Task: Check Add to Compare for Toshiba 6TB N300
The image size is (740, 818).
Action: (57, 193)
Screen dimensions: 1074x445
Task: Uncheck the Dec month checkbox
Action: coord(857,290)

--*--

Task directions.
Once you have read the records above, output each of them verbatim.

Solution to this problem.
Task: Check Add to Compare for Toshiba 6TB N300
The image size is (740, 818).
Action: (57, 193)
Screen dimensions: 1074x445
Task: Uncheck the Dec month checkbox
Action: coord(857,290)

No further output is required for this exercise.